Lucía pierde el sentido del tiempo. Solo se detiene cuando ve que ya no
tiene sentido seguir malgastando las pocas fuerzas que le quedan: el rostro
de Socorro ha quedado irreconocible.
La piel abierta se ha convertido en colgajos completamente
sanguinolentos.
Se escucha el golpeteo metálico del candelabro que rebota contra el
piso.
Lucía, traumatizada y débil, se limpia mecánicamente las manos
cubiertas de sangre en su vestido y voltea en el preciso instante en que una
silueta espigada de negro aparece por la puerta del salón principal: es don
Ignacio.
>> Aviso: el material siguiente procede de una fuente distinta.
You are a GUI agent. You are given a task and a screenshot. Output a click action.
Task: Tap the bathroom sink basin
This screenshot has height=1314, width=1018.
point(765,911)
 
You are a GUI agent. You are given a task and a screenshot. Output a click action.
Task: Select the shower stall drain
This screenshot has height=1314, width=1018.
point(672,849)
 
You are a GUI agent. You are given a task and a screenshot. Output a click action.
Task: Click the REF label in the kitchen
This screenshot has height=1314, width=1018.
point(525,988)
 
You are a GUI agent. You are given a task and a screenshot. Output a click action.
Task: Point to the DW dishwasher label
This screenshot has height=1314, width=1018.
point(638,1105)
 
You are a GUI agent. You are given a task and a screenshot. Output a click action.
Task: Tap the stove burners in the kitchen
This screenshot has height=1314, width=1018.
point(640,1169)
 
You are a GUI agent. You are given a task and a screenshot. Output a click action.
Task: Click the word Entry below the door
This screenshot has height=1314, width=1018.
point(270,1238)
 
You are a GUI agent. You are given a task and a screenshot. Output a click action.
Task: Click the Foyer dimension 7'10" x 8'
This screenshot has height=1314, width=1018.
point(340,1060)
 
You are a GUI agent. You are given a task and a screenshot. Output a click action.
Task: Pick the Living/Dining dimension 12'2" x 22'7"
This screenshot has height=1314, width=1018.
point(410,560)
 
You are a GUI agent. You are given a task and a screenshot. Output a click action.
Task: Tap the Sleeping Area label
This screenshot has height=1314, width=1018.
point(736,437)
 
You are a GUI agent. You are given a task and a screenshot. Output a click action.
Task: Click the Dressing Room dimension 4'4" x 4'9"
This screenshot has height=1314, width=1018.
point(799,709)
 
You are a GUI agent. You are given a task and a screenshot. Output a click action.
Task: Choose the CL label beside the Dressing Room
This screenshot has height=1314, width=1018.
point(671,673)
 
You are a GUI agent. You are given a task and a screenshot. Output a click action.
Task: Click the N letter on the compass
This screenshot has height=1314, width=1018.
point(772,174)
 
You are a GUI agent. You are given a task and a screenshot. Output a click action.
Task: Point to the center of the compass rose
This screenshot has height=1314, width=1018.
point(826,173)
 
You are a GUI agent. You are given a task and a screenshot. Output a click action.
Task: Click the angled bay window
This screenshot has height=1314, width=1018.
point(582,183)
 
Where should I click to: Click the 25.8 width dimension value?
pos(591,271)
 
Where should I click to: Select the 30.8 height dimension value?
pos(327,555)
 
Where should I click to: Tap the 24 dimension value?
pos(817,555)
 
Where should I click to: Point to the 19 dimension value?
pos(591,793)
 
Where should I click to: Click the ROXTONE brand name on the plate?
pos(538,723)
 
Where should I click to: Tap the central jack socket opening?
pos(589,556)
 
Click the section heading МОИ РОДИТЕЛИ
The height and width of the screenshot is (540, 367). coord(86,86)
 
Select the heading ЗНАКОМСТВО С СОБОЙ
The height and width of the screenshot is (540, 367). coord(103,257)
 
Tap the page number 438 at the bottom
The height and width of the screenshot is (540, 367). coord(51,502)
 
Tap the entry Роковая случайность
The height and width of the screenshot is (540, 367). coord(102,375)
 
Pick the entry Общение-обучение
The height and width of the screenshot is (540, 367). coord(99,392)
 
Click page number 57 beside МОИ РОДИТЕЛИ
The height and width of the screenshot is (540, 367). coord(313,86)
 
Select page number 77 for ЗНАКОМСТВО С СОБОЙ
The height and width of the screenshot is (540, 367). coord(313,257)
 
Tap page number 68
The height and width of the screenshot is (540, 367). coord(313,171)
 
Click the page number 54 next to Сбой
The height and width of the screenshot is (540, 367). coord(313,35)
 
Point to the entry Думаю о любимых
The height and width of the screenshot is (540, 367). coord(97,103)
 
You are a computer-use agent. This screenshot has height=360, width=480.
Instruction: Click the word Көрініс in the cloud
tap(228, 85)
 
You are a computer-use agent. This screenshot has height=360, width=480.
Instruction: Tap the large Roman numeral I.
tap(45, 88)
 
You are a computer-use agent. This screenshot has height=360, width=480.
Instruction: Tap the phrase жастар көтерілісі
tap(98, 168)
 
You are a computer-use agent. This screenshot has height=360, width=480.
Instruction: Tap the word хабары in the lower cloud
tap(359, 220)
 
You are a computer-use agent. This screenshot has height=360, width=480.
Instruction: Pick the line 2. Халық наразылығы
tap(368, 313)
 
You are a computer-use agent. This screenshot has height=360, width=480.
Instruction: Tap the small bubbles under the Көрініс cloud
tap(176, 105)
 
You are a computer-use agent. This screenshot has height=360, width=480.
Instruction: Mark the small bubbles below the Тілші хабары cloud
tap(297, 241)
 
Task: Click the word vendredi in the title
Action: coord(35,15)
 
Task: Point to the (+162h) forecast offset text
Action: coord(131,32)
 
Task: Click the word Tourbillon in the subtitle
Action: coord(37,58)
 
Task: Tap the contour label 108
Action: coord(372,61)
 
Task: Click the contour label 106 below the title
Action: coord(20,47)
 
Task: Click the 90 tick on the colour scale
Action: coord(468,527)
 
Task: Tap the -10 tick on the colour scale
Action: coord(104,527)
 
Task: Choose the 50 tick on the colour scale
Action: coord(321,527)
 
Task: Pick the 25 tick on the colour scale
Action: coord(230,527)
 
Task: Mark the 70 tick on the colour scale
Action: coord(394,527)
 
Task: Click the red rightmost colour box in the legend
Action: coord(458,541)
Esta vez el hombre se saca el sombrero y deja sus ojos
completamente al descubierto.
El corazón de la mujer, cada vez más desbocado por todo lo que acaba
de suceder, se detiene.
*
Andrea lucha inútilmente por zafarse de sus ataduras de pies y manos.
Fausto la ha dejado recostada sobre una piedra y da vueltas a su alrededor,
aún sin saber lo que hará con ella. En la mano derecha lleva un machete y
cada cierto tiempo lo apunta amenazadoramente hacia la joven.
El hombre no deja de murmurar. Es como si estuviera discutiendo
consigo mismo.
—Ella me obligó… —susurra Fausto—. Me convirtió en este monstruo,
yo no quería, yo no quería…
Luego de varios minutos deja de cavilar y se coloca muy cerca a los
oídos de Andrea.
—Señorita, lo siento —susurra y baja la cabeza con sumisión—. Lo
lamento mucho, pero debo irme lejos de aquí y no puedo… —y levanta el
machete en dirección a su cabeza— no puedo dejarla… con vida.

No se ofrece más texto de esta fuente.